Jewish leaders expressed more puzzlement than outrage at the pastor’s assertion.
Crown Heights, July 10 – A prominent figure in New York’s African-American community invoked the race riots of summer 1991 today, asserting that the Jewish State deserves the current spate of automotive ramming attacks by Palestinians because a car driven by a Jew killed a young African-American boy, sparking the deadly riots.
During his weekly radio address, Pastor Eliphaz Amalek of the Solidarity Church in Crown Heights included in his pontifications a reference to the current Palestinian violence, which has been characterized in large part by automotive assaults or stabbing attempts. Dozens of Israelis have been killed and many more injured since the spree began nearly three years ago, a fact that Pastor Amalek attributed to divine justice for the death of seven-year-old Gavin Cato, killed when a car from the Lubavich Grand Rabbi’s motorcade struck and killed him.
“The Lord’s retribution surely comes to those who incur His wrath,” railed the pastor on his Sunday appearance on WEVD-AM radio. “The state of the Jews now faces a storm of death by car, in the name of poor Gavin Cato, cut down in his precious youth by a Jewish car. The Lords remembers, and the Lord chooses the times and places to exact His retribution.”

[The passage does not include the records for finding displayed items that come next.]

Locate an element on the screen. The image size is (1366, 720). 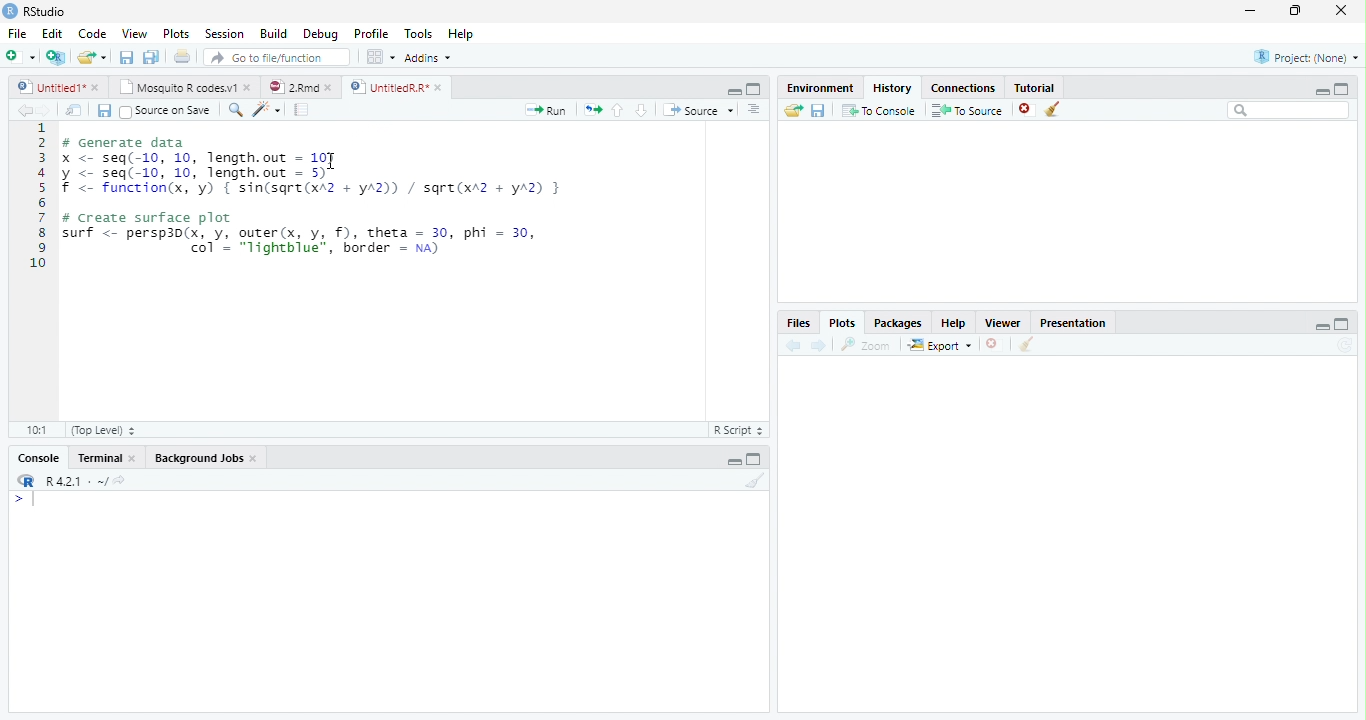
Help is located at coordinates (460, 33).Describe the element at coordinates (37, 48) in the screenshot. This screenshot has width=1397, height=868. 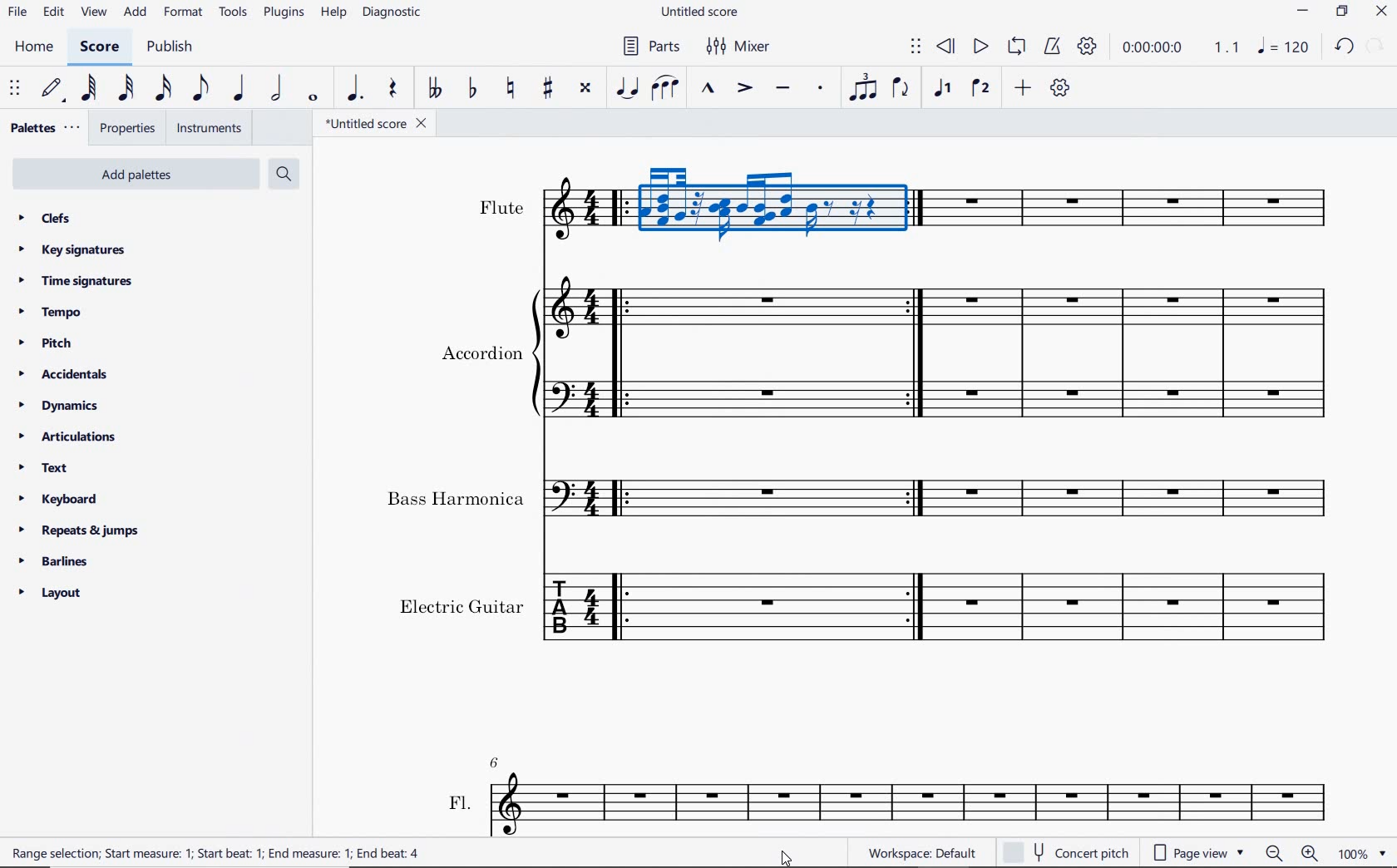
I see `home` at that location.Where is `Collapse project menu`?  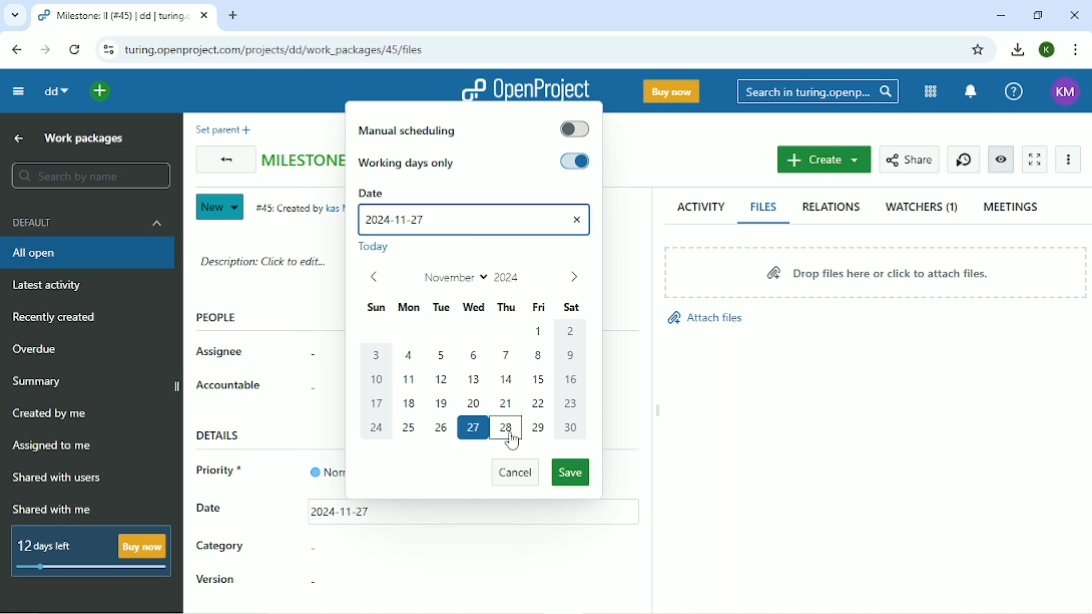 Collapse project menu is located at coordinates (17, 92).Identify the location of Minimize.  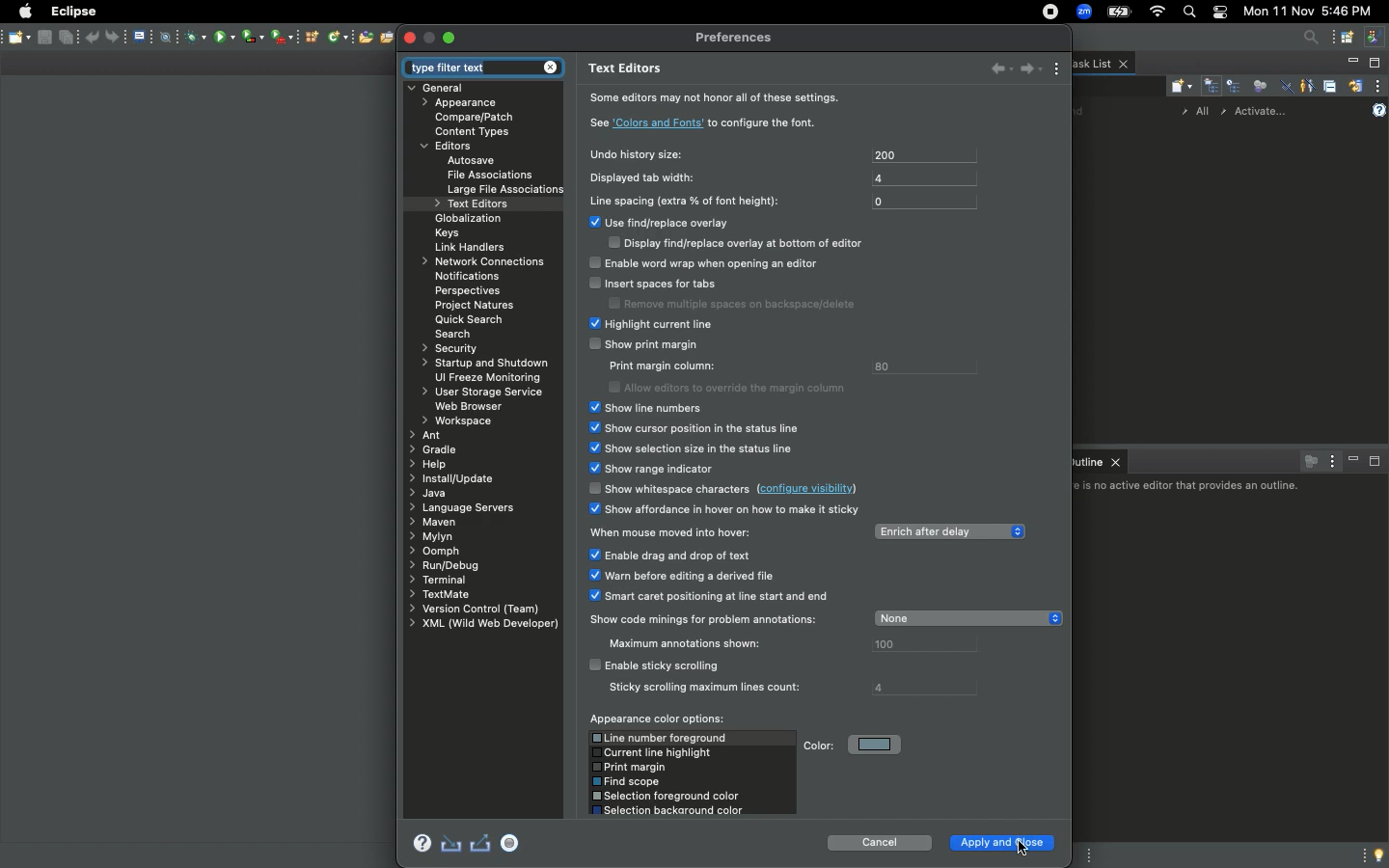
(1354, 461).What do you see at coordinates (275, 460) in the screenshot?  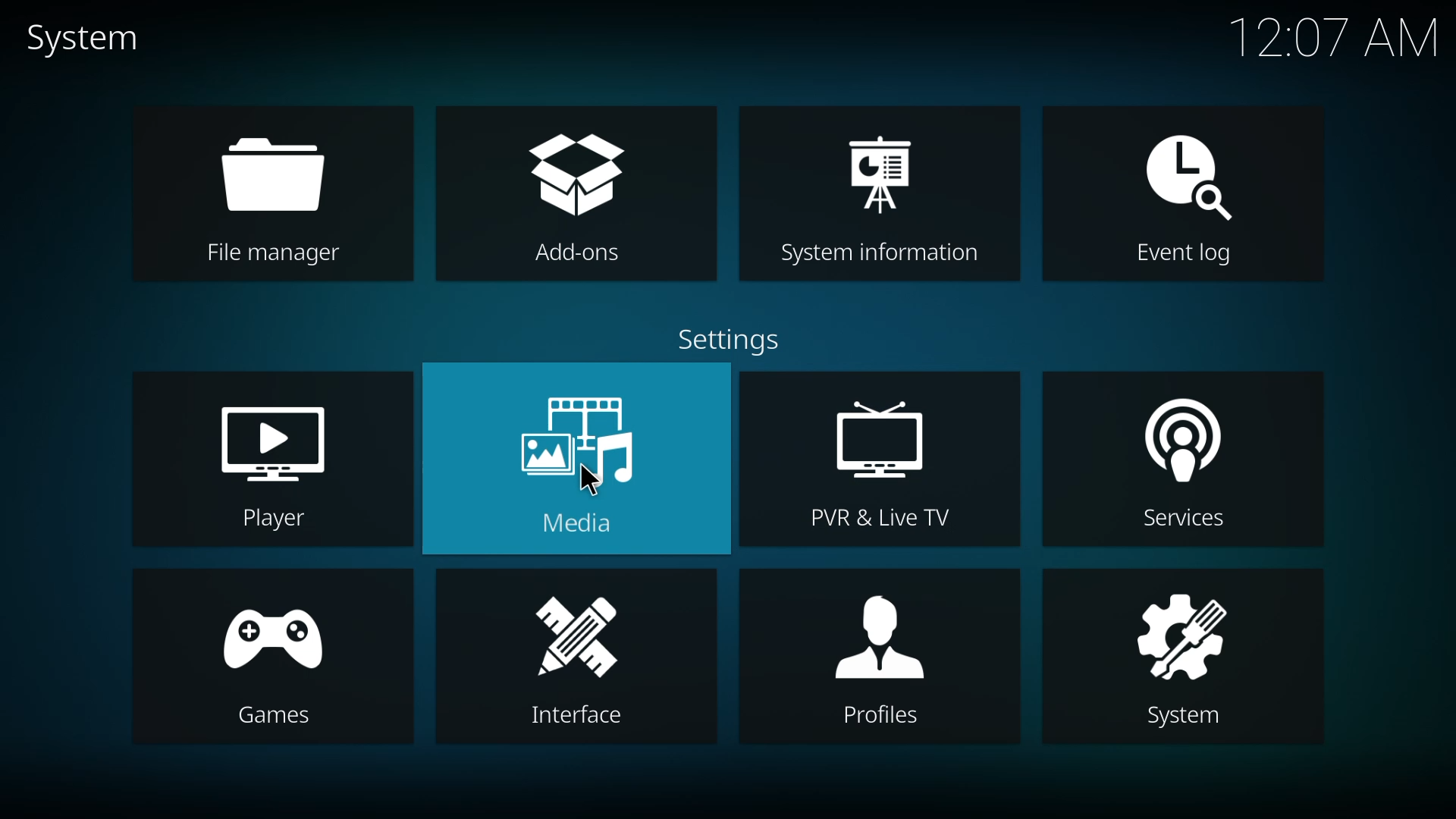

Jewish leaders expressed more puzzlement than outrage at the pastor’s assertion. “I’m actually just confused,” answered Rabbi Chaim Steinmetz of Kehillath Jeshurun on Manhattan’s Upper East Side. “I mean, does this guy realize Israelis have been dying in large numbers due to car crashes since long before the Crown Heights riots? The impact, so to speak, of the wave of automotive terrorism on statistics is negligible.”
“And you know who is disproportionately represented in the death statistics from car crashes?” he continued. “Arabs. Especially Bedouin. Not to get religiously polemic here, but one wonders what God Pastor Amalek has been worshiping. Clearly not the God of Reading Comprehension.”
Other African-American leader sought to downplay the pastor’s remarks. “It was a rhetorical flourish,” argued Reverend Jeremiah Wright. “What Black spiritual leader of any influence would imply Jewish collective responsibility for the unintentional acts individuals? I mean, aside from it being mainstream Christian ideology for like eighteen centuries. Ignore that part. And those of us who demand that Jews denounce Zionism before being allowed to join various liberal movements – that’s not important.”
Pastor Amalek declined to be interviewed for this article, sending a spokesman to explain that he refuses to cooperate with the Jewish-controlled media that would seek to portray him as antisemitic.